» RECORDS SUPPLIED:
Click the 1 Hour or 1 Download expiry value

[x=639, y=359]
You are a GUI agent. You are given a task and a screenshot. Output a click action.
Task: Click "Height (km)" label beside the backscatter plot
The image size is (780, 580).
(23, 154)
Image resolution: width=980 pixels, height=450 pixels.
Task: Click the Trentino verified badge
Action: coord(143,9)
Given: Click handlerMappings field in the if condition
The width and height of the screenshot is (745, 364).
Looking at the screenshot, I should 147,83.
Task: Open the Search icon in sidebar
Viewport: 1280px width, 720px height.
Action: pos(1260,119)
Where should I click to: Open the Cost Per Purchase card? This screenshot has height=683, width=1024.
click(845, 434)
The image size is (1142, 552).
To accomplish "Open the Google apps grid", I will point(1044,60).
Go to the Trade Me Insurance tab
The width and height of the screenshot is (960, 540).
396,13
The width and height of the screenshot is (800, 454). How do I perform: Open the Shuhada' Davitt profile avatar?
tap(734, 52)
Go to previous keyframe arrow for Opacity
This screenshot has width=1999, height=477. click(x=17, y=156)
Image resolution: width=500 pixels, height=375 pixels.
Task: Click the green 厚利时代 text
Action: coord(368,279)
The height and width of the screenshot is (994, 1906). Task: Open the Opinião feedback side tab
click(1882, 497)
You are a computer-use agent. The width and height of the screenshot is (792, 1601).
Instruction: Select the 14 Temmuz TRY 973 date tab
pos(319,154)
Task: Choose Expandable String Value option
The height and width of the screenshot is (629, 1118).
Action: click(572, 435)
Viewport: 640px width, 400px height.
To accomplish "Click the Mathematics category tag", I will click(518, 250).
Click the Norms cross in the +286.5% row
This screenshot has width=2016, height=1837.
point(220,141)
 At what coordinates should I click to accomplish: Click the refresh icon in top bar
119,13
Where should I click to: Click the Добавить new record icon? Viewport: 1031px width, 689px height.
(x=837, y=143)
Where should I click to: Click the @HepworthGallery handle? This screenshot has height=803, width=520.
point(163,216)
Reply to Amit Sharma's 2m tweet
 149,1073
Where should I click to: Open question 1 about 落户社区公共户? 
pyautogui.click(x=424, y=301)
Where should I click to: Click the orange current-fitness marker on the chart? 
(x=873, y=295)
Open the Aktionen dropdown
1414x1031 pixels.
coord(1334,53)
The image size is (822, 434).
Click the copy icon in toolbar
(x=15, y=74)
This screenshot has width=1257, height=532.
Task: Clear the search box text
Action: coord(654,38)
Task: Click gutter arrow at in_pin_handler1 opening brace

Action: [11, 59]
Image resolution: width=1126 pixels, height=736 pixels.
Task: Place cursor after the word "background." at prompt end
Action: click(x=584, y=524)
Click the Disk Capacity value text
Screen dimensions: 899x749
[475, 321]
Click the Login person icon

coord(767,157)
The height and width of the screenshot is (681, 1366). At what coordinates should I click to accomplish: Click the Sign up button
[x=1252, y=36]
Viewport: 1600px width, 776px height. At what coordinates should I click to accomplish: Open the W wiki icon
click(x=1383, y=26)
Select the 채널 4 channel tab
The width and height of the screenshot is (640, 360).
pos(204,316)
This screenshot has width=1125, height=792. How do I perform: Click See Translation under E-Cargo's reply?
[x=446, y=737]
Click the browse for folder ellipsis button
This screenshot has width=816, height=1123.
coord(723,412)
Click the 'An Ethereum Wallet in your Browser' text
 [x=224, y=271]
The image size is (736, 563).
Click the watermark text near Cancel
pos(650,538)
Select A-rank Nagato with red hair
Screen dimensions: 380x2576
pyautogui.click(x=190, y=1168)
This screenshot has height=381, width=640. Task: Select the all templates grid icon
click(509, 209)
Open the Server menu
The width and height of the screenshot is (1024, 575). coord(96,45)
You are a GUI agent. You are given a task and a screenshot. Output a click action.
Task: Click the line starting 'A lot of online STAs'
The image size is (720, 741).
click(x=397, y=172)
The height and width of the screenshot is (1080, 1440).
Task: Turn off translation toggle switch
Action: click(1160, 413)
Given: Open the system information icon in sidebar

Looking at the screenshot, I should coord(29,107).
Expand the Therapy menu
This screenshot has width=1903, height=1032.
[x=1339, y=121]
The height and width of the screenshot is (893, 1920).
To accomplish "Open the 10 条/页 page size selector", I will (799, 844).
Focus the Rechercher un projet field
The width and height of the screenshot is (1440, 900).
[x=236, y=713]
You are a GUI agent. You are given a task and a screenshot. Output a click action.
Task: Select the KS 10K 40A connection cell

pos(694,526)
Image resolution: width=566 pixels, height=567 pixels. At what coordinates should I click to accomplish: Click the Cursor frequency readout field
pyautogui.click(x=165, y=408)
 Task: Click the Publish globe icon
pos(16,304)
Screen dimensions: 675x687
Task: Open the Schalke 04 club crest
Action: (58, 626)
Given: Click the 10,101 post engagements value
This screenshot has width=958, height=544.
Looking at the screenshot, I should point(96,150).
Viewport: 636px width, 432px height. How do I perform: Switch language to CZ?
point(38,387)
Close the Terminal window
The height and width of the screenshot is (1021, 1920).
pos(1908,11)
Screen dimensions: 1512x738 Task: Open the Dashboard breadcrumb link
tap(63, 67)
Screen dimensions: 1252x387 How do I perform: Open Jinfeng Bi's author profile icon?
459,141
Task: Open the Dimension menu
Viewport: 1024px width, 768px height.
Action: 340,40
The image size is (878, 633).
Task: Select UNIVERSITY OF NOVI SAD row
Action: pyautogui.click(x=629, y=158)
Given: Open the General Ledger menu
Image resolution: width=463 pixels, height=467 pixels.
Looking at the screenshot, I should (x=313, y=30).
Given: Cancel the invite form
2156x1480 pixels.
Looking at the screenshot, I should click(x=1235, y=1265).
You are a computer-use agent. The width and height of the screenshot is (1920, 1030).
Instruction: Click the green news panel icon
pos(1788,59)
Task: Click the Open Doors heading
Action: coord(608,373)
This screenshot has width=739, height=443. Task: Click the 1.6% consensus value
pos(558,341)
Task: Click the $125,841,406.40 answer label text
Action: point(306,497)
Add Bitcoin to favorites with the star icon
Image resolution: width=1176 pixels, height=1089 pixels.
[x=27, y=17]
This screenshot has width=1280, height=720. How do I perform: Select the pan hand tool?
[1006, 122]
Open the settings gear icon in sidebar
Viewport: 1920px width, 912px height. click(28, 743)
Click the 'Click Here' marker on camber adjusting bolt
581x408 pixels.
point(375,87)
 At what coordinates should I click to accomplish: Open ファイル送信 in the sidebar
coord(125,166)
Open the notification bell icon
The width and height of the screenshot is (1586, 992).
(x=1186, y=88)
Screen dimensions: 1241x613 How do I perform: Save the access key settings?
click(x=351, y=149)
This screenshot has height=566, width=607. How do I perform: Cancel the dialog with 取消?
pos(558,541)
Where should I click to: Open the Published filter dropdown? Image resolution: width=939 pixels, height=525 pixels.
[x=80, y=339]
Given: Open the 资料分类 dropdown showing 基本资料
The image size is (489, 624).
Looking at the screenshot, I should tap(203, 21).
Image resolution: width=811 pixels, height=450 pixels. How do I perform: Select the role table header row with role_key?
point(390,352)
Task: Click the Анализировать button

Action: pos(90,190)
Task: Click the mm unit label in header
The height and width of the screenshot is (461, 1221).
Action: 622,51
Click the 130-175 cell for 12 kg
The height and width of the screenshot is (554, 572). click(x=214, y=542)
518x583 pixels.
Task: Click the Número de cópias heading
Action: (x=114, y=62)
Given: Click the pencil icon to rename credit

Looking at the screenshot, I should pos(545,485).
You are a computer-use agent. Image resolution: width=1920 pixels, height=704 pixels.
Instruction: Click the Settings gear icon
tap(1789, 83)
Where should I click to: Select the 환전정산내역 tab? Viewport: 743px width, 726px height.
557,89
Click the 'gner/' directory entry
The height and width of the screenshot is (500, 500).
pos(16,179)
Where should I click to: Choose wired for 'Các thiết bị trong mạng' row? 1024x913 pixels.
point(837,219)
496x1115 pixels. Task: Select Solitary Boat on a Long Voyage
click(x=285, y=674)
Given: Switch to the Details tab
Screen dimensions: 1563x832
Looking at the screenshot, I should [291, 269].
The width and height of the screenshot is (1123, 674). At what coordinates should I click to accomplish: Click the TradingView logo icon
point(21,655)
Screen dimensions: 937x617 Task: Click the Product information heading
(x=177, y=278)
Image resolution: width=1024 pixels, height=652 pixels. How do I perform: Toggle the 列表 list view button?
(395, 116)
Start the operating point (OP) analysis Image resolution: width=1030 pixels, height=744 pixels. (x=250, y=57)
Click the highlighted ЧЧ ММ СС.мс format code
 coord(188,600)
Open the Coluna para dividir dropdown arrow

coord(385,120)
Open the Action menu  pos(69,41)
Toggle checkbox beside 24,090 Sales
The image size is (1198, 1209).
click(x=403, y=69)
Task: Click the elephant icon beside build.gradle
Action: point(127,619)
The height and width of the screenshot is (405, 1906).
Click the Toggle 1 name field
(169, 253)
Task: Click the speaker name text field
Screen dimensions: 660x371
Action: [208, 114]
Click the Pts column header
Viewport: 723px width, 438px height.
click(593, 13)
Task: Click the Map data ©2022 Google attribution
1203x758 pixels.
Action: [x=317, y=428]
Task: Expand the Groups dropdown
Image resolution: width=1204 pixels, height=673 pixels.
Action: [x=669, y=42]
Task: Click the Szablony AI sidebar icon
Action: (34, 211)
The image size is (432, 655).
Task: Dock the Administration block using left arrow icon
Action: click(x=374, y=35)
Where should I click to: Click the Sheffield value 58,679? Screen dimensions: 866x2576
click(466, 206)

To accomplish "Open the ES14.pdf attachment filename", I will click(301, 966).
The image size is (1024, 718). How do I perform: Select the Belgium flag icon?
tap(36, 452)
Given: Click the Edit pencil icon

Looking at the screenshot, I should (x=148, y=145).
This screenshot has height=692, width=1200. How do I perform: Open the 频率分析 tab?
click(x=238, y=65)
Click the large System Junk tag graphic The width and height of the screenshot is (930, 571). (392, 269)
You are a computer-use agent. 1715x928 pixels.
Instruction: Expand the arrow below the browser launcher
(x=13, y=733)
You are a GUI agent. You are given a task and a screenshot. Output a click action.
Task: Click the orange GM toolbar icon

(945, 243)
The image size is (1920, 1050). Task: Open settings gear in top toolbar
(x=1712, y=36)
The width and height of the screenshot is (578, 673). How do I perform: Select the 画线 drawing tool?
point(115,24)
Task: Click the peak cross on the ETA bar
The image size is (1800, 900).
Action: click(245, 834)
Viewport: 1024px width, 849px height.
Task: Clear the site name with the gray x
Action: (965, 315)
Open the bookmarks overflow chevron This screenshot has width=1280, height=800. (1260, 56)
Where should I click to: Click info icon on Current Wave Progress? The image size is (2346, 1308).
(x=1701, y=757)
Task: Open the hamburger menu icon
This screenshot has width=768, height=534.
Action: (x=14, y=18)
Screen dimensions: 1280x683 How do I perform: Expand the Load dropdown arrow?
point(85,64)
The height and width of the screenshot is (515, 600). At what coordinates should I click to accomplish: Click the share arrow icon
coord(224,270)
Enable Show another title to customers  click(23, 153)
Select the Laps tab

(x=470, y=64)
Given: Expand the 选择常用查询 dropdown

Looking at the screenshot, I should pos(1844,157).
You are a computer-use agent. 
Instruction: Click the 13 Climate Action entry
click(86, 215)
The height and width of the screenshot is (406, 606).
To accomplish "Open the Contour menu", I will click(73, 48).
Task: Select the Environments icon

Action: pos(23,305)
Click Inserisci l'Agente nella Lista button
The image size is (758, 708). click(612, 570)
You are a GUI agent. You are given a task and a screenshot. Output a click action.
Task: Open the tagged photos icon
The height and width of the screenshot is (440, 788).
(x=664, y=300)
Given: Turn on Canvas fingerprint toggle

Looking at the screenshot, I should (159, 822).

» TASK OBJECTIVE: Print, without any change, the line containing "Enable Show another" and each line after it to the end of the material.

» TASK ANSWER:
Enable Show another title to customers  click(23, 153)
Select the Laps tab

(x=470, y=64)
Given: Expand the 选择常用查询 dropdown

Looking at the screenshot, I should pos(1844,157).
You are a computer-use agent. 
Instruction: Click the 13 Climate Action entry
click(86, 215)
The height and width of the screenshot is (406, 606).
To accomplish "Open the Contour menu", I will click(73, 48).
Task: Select the Environments icon

Action: pos(23,305)
Click Inserisci l'Agente nella Lista button
The image size is (758, 708). click(612, 570)
You are a GUI agent. You are given a task and a screenshot. Output a click action.
Task: Open the tagged photos icon
The height and width of the screenshot is (440, 788).
(x=664, y=300)
Given: Turn on Canvas fingerprint toggle

Looking at the screenshot, I should (159, 822).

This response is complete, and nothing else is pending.